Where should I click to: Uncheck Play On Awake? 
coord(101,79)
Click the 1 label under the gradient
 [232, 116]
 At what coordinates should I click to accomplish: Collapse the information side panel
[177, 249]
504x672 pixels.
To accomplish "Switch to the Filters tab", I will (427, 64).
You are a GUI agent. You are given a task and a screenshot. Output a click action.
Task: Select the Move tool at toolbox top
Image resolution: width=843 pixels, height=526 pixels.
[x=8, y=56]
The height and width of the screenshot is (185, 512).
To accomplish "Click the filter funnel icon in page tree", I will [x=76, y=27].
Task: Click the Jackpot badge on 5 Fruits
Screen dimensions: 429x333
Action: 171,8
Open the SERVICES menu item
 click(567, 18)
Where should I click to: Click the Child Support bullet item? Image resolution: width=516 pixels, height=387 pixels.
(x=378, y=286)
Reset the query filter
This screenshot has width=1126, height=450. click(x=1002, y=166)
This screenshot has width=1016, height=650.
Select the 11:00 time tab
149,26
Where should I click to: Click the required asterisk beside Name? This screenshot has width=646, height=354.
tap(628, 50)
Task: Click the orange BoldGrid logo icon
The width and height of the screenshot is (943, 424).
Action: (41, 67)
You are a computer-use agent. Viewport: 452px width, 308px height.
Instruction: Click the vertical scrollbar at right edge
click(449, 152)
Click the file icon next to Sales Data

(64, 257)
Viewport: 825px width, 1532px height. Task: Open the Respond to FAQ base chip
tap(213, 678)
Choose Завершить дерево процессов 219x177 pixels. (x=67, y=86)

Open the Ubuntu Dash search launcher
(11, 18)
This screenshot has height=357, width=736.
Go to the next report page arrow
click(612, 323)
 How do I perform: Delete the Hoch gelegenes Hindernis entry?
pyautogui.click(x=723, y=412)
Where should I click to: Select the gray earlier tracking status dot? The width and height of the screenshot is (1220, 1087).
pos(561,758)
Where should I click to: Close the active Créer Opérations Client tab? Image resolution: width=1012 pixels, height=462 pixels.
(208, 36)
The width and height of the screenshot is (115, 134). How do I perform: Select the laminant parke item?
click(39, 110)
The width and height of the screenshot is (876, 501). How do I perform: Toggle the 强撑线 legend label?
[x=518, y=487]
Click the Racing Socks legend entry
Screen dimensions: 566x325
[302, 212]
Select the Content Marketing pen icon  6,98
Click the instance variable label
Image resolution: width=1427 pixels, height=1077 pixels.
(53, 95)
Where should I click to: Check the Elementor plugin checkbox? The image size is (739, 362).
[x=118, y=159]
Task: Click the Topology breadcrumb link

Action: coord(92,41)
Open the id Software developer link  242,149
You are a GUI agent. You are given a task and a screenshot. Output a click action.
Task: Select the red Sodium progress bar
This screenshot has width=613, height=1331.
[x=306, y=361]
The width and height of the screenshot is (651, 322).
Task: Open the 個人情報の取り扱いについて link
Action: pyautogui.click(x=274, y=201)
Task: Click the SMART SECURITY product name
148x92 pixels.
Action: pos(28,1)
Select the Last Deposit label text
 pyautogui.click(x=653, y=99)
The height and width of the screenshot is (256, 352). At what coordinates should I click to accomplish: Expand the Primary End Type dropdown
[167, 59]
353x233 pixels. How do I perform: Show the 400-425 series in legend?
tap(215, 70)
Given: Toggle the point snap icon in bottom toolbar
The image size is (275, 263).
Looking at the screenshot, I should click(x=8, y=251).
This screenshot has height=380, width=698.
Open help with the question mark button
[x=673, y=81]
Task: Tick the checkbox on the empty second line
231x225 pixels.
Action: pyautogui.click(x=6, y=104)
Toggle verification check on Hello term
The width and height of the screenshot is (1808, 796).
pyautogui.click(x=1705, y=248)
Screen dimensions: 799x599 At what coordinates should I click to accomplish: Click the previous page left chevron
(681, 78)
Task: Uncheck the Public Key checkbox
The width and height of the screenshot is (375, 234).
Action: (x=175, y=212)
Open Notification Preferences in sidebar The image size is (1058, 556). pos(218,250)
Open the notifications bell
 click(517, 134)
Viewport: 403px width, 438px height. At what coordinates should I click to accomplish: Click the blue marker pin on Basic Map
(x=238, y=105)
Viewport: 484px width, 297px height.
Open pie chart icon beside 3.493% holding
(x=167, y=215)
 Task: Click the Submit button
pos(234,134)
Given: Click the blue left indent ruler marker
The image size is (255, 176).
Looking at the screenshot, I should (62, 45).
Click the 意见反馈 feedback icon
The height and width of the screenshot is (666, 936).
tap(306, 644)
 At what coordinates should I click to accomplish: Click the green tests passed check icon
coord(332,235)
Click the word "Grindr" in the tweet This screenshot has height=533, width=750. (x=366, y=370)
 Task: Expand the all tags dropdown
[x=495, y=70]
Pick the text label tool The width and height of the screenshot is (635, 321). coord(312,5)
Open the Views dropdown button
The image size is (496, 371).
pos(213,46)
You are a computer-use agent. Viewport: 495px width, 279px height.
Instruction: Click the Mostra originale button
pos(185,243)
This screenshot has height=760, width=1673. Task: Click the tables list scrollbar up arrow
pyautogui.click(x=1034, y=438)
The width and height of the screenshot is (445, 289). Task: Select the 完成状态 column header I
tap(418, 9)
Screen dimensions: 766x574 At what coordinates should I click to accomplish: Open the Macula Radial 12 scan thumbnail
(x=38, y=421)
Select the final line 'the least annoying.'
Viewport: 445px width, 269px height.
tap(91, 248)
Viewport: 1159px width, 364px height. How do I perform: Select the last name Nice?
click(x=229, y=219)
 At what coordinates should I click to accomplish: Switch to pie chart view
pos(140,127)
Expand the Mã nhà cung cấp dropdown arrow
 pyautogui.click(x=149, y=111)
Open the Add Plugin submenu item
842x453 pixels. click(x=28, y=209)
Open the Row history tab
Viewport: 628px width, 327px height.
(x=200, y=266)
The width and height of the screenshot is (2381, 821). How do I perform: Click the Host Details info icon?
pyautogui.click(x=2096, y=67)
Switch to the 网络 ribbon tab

——————

### DIRECTIONS
Search the preceding listing for "will" and extract every line where it is found.

### RESPONSE
To accomplish "Switch to the Filters tab", I will (427, 64).
To accomplish "Click the filter funnel icon in page tree", I will [x=76, y=27].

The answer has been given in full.